В среду утром моя соседка ушла очень рано. Когда она вернулась, на ней лица не было. Она закрыла дверь, но не попросила меня выйти. Я делала уроки. Честное слово, в ее присутствии я иногда сама себе казалась пустым местом. Она вела себя так, как будто в комнате, кроме нее, никого нет.

Первый звонок она сделала какой-то подруге, а может, другу. Я не обратила внимания на этот разговор, потому что моя соседка делала это постоянно — звонила кому-нибудь, когда я была в комнате, да к тому же занималась. Но я к этому привыкла. Кажется, мое внимание привлекли слова «Как кассета попала к директору?» Я думала, она подразумевает какую-то музыкальную запись, хотя в ее голосе звучали нотки отчаяния. А потом она сказала: «О господи, родители меня убьют!» Я обернулась и посмотрела на нее. Готова поклясться, она смотрела на меня в упор, но я совершенно точно знаю, что она меня не видела. Она видела человека, с которым разговаривала по телефону. Или же она представляла себе, как разозлятся ее родители. Я не могла понять, что она имеет в виду, и начала прислушиваться. После этого она сказала: «Что мне делать?» и «Ты так думаешь?»

Она разговаривала минут десять, по большей части слушая своего собеседника. Иногда она произносила что-нибудь вроде «О боже, ты так считаешь?». Еще я помню фразы «Кстати, как называется этот наркотик?» и «Если это не сработает, мне конец».

Я и представить себе не могла, что все это означает. Когда она захлопнула телефон, я обернулась к ней.

— У тебя все нормально? — поинтересовалась я.

Она опять открыла телефон и набрала какой-то номер

— Что? — переспросила она.

Я повторила вопрос. Но в это время человек, которому она звонила, ответил на звонок. Моя соседка мгновенно начала плакать. Я была в шоке. Она рыдала. Если это была игра, то она потрясающая актриса. Она с трудом выговаривала слова, всхлипывала, и икала, и все такое. Она склонилась над телефоном, как будто у нее болел живот.

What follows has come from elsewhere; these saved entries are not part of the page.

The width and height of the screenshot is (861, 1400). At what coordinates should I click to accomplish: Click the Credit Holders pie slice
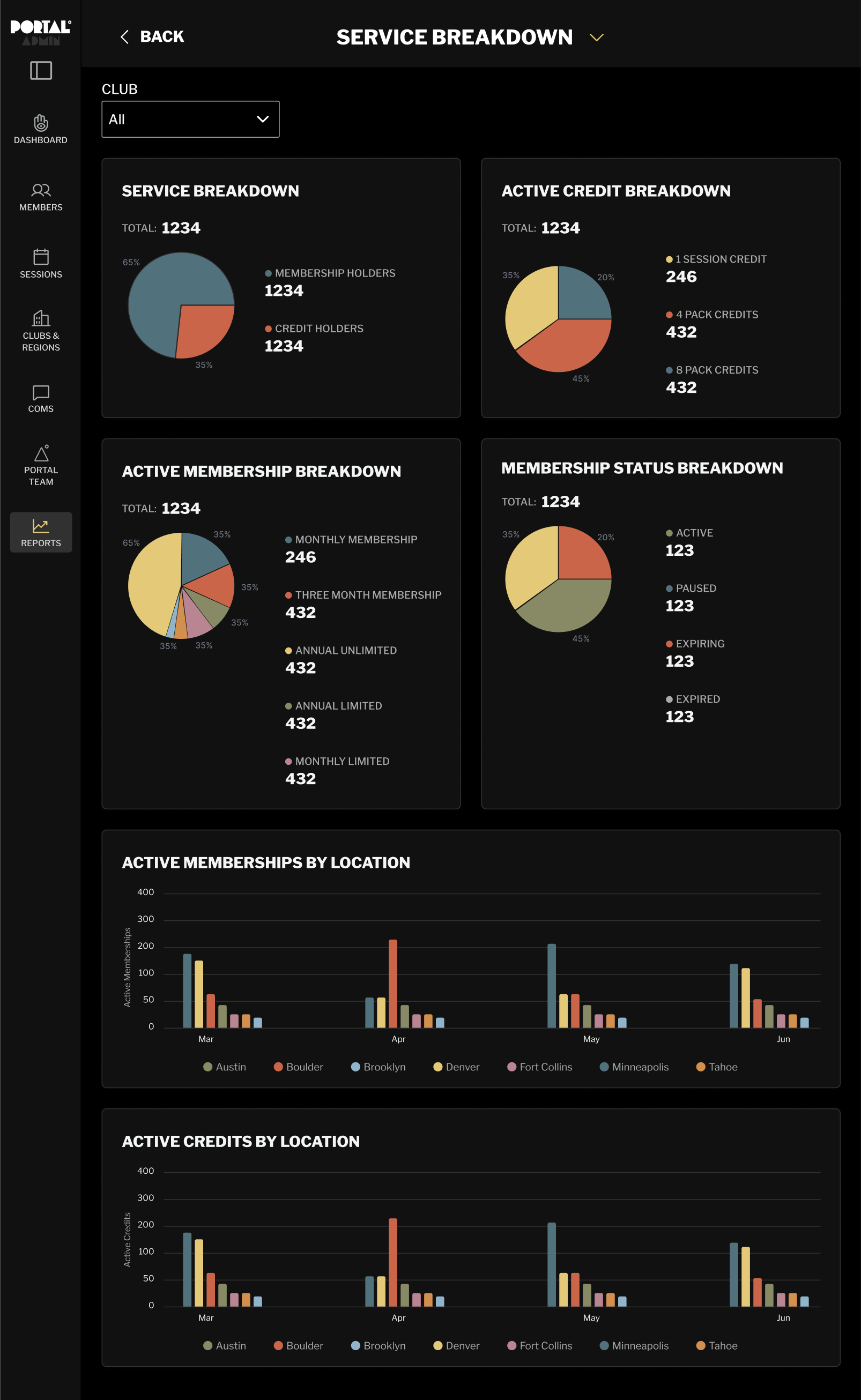pos(205,330)
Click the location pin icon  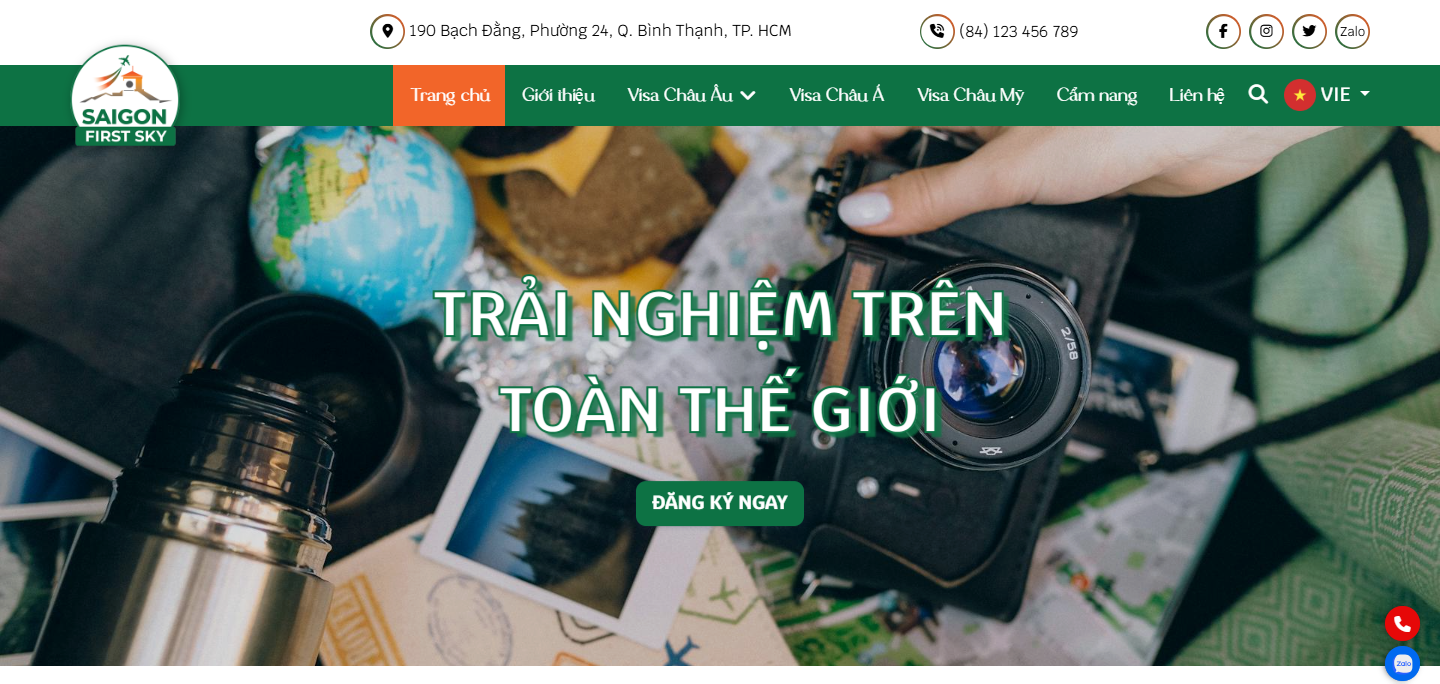[x=387, y=31]
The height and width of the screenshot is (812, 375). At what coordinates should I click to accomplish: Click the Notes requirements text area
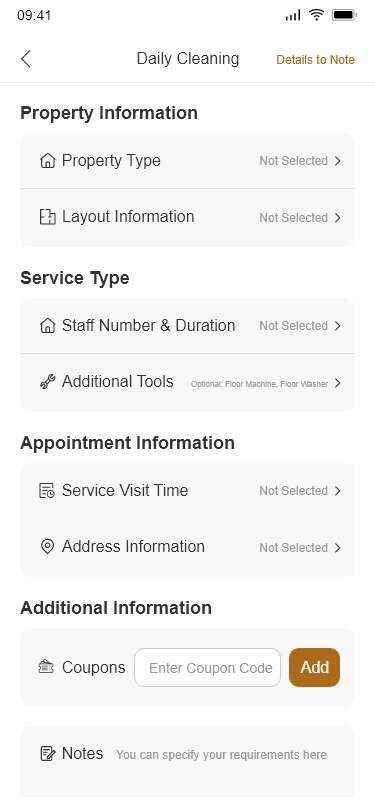(x=221, y=755)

— Мам, — выдавила она сквозь рыдания, — меня изнасиловали.

Я была потрясена. Мне никогда не приходилось сталкиваться с реальным изнасилованием. Я сидела и смотрела на нее, открыв рот. Кто-то постучал в нашу дверь, и соседка отчаянно замахала рукой, показывая, чтобы я поскорее отделалась от того, кто стоял за дверью. Я подошла к двери и сказала своей подруге Кэти, что я разговариваю по телефону с мамой и что я зайду к ней, как только освобожусь. Я вернулась и села на кровать, не в силах отвести глаз от своей соседки.

Она начала рассказывать маме о том, что ее изнасиловали трое парней-старшеклассников. Это случилось в субботу вечером. Она боялась об этом кому-нибудь говорить и не ходила к врачу, поскольку не знала, что это так важно. Нет, она не собирается идти к врачу. Нет, она не знает этих парней. Они все вместе на нее набросились. И вот еще что. Возможно, это сняли на кассету.

Визг ее матери я слышала через всю комнату.

— Я не знала, что это снимают, — рыдала соседка. Они меня чем-то накачали.

Дальше выяснилось, что она никому не собиралась об этом рассказывать. Нет, нет, и дежурному учителю тоже.

Она решилась рассказать маме только потому, что до нее могли дойти соответствующие слухи. Нет, физически она не пострадала. По крайней мере, она так думает. И все это время она рыдала, всхлипывала, вытирала сопли и умоляла, чтобы родители за ней приехали. Я узнала, что она ненавидит нашу школу и очень хочет вернуться домой.

Наконец она закрыла телефон. Я подала ей салфетку.

— Как ты? — сочувственно спросила я.

Она шмыгнула носом и высморкалась. Затем подошла к зеркалу и промокнула глаза.

— Все нормально, — ответила она.

Клянусь Господом, именно так она и сказала.